So we look at the data that we're, or at least, let's look at some of the count information. This can give us an idea of what we're moving. And we can see we have nine department rows. There's about 300,000 department employee rows, and 24 managers, and a whole bunch of employees. We've got 300,000 employees, and they've had a lot of salary actions. So we see here, there's 2.8, approximately 2.8 million salary rows. That's going to be the bulk of the data we're going to move. But people's titles have also changed over time. And we can see there's about 400,000 titles. So we have lots of good data to work with here. And let's go over to our receiving schema over here. So I'm going to open this up, and we're going to see that it's empty. Right? We haven't moved any data yet. So we have no tables. There's no entity-relationship diagram. We're starting with a clean slate.
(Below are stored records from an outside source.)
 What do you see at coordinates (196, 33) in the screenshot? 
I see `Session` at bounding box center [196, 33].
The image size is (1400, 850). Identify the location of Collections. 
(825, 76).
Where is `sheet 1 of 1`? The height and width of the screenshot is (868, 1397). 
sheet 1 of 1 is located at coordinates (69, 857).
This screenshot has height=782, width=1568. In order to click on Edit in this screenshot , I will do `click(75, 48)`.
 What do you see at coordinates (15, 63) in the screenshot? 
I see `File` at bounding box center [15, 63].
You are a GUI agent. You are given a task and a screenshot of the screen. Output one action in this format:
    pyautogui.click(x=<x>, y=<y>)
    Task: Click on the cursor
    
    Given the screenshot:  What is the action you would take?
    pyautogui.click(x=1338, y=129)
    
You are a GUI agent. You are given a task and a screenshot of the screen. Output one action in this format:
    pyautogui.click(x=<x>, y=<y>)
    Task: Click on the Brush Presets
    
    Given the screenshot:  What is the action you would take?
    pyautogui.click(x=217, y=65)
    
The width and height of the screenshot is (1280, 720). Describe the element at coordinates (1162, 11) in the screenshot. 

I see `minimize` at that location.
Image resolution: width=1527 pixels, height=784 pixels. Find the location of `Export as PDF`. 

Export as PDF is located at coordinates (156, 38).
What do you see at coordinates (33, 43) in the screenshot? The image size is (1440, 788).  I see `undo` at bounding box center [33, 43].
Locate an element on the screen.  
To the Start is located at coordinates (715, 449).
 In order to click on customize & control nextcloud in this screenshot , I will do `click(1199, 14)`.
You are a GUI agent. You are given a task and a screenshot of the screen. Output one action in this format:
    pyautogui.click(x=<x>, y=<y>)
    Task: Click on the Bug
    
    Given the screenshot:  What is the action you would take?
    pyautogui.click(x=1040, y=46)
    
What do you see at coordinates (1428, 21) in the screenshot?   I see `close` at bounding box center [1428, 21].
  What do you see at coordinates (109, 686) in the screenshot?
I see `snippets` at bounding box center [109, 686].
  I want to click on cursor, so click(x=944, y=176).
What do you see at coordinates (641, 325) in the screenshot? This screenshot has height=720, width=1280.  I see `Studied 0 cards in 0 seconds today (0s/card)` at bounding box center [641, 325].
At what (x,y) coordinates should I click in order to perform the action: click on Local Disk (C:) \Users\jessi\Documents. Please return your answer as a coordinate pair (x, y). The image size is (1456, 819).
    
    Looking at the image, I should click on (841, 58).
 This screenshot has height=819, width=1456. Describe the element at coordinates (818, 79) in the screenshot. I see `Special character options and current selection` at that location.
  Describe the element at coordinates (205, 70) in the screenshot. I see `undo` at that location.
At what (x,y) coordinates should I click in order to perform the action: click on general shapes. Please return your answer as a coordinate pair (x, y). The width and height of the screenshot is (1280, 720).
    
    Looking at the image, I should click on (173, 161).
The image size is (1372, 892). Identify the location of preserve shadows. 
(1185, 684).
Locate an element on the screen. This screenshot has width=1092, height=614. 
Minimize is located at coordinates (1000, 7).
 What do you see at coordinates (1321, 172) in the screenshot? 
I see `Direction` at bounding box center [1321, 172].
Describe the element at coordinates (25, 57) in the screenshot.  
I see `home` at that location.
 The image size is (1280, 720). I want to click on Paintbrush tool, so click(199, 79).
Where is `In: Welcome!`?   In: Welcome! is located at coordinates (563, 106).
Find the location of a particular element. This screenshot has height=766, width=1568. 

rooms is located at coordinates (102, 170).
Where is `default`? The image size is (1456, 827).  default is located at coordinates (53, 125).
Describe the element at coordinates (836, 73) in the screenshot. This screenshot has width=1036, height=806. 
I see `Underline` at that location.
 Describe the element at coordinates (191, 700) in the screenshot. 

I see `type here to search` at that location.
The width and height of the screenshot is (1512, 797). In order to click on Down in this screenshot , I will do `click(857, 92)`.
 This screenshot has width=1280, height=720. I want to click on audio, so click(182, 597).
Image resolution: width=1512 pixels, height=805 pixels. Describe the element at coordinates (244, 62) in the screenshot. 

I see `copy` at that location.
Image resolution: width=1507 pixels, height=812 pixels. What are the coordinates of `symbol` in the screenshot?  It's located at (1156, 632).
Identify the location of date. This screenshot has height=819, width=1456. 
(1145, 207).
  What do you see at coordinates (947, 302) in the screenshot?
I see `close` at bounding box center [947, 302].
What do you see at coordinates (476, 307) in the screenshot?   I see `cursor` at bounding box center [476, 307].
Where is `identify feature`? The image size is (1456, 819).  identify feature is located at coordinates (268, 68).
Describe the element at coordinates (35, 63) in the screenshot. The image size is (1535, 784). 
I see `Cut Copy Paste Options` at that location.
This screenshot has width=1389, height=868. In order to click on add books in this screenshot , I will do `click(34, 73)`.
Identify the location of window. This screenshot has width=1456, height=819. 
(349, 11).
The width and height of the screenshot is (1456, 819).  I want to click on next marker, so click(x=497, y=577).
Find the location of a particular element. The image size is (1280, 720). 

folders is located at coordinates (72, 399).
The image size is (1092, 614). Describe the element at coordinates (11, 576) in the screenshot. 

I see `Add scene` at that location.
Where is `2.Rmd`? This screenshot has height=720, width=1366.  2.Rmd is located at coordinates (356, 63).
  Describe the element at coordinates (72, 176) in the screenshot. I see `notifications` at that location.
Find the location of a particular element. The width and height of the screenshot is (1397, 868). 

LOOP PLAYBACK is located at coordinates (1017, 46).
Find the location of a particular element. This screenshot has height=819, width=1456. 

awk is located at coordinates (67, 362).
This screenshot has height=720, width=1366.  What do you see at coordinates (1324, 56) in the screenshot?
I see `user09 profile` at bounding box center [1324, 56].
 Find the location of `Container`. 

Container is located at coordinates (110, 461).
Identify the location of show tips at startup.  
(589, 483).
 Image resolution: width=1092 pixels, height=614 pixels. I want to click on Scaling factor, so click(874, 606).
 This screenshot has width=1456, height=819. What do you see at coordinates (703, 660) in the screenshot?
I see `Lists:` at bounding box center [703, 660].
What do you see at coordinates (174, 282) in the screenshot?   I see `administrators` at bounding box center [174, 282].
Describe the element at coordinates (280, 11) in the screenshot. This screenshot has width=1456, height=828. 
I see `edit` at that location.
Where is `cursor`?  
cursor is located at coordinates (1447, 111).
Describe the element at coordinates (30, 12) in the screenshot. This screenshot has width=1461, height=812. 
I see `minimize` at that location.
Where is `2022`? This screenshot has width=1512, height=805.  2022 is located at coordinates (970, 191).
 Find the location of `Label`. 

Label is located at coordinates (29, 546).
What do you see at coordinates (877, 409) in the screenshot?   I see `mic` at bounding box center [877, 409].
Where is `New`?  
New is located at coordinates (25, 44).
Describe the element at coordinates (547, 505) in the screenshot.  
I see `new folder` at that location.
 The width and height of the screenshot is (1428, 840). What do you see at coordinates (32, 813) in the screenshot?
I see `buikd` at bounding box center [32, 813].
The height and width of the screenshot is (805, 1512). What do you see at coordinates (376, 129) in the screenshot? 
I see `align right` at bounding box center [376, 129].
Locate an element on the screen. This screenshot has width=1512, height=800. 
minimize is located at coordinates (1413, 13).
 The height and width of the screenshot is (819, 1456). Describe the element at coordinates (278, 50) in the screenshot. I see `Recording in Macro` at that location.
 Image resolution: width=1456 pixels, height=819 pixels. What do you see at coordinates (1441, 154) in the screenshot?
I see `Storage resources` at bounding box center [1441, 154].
So let's go ahead and have some fun. Let's go ahead and migrate some data. And I am going to project that we can migrate all this data in a single breath. Now how exactly are we going to do that, right? Well, we all know a single breath, right. If you hold your breath, that's still a single breath. So here's the audience participation part. If anyone out there would like to try to hold their breath, we're going to migrate this data in a single breath, OK. So I don't know if there's any sort of hand raising or something they can do after this, to know who participated. But I'm going to take a guess that this data migration will happen in about a minute. So if you think you can hold your breath for a minute, you can play along at home, alright.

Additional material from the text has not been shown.